Student: Is there any chance that Jews will be able to get along with each other?

Professor Kibitzer: Another easy question although it’s troubling that there are so many Jews to the right and so many to the left. But what good has it done us to be so divided? When it comes to politics, social issues and religious observance we Jews are all over the place so we need to stay away from that stuff because we will never agree. I tell you we will never agree! But as a persecuted people we need to get along with each other and the solution is elementary. There are three things we Jews are all on the same page on: Chanukah, Passover, and Jewish humor. From the least observant Jew to the most frum Jew we all are united in our liking of these things. So whenever you meet a Jew give the person a Chanukah gift even if it’s not Chanukah, invite the person to a Seder even if it’s not Passover, and always have a Jewish joke ready that the two of you can laugh over. These things are guaranteed to make you mishpocheh!

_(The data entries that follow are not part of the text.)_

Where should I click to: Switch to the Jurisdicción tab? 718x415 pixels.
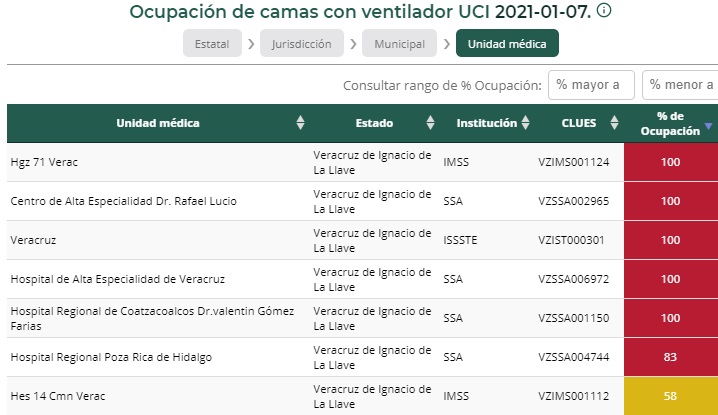301,44
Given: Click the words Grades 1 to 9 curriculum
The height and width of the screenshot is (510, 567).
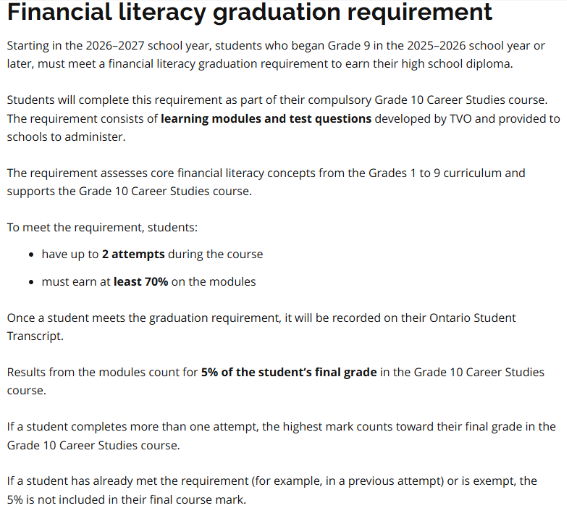Looking at the screenshot, I should pyautogui.click(x=435, y=173).
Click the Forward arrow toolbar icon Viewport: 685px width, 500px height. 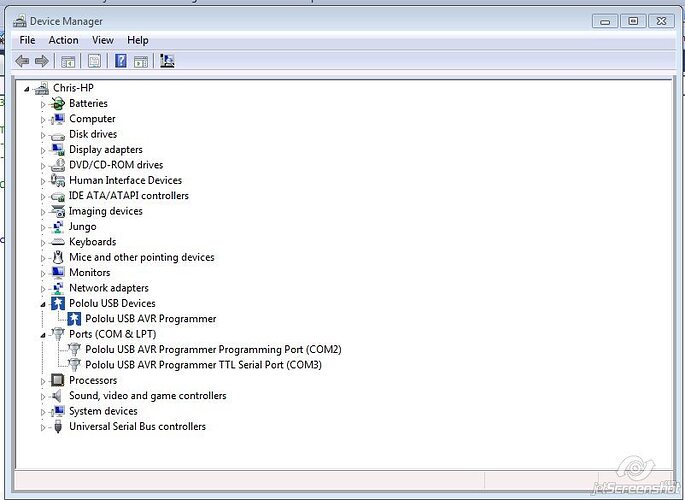point(42,61)
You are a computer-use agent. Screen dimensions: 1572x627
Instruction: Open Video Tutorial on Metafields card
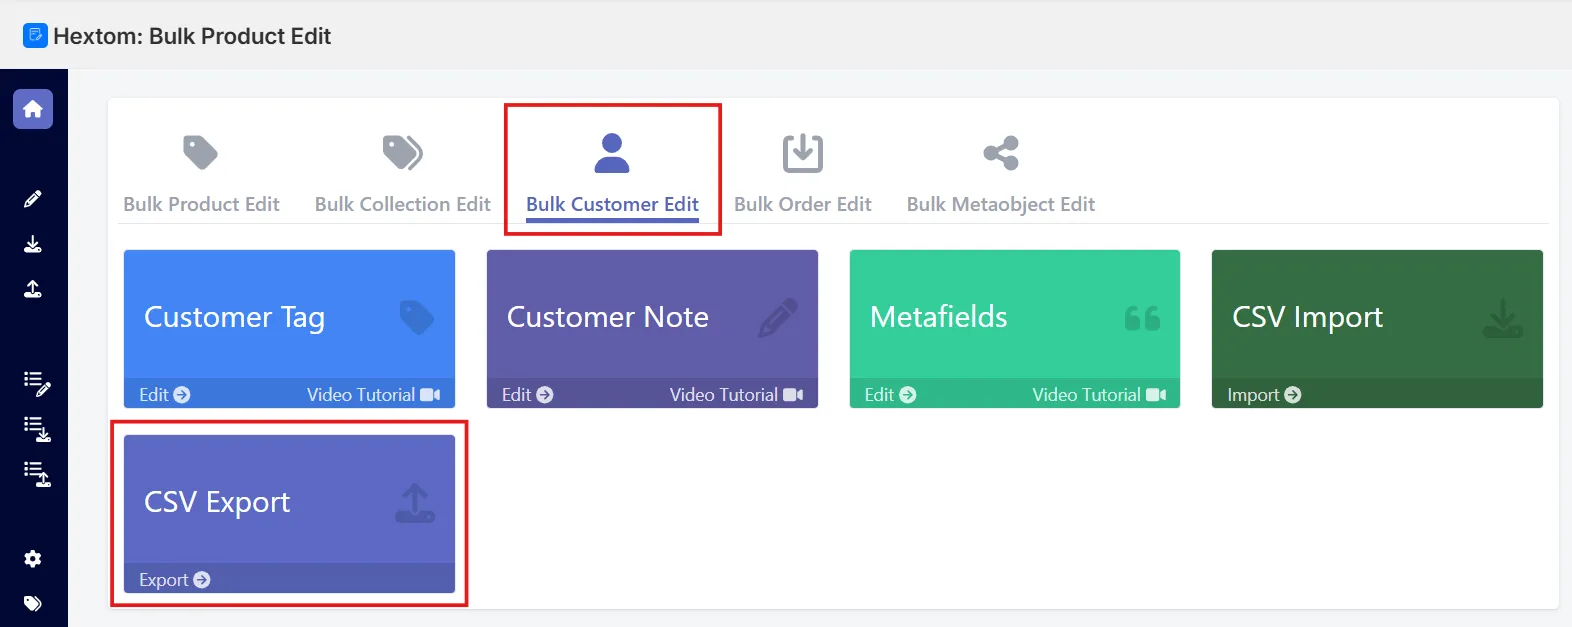click(1099, 395)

Student: Why is it in Jewish blood to want to help others and repair the world?

Professor Kibitzer: Did you know King David’s most prized possession was a giant globe? His most talented artisans constructed it based on biblical prophesies so they knew the earth was round. And one day there was an earthquake in his region and the giant globe broke. He summoned all the wise people in the land to come fix it but no one could do it. And from that time on, it became the mission of the Jewish people to repair the world.

Student: Why are Jews such critical thinkers?

Professor Kibitizer: When Einstein developed the theory of relativity, he thought it was critical to think of the past relative to the present.

Student: Yes, but from the perspective of the past’s present future, the present is the future of the past.

Another student: Oh, no. I see it differently. I see the future of the past from the future’s past present. Or, alternatively, it could be from the future of the past of the present.

Professor Kibitzer: Wonderful, wonderful! I think that perfectly illustrates why Jews are such innovators, why their output is so great, why they can offer more than most other people. Put two Jews together and you’ll get three opinions!

Professor Kibitzer: Thank you all. You’ve been a wonderful audience and asked great questions but I have to run now to do a book-signing for my new book entitled, heh-heh, Professor Kibitzer’s Foolproof Guide to Achieving World Peace in Seven Days.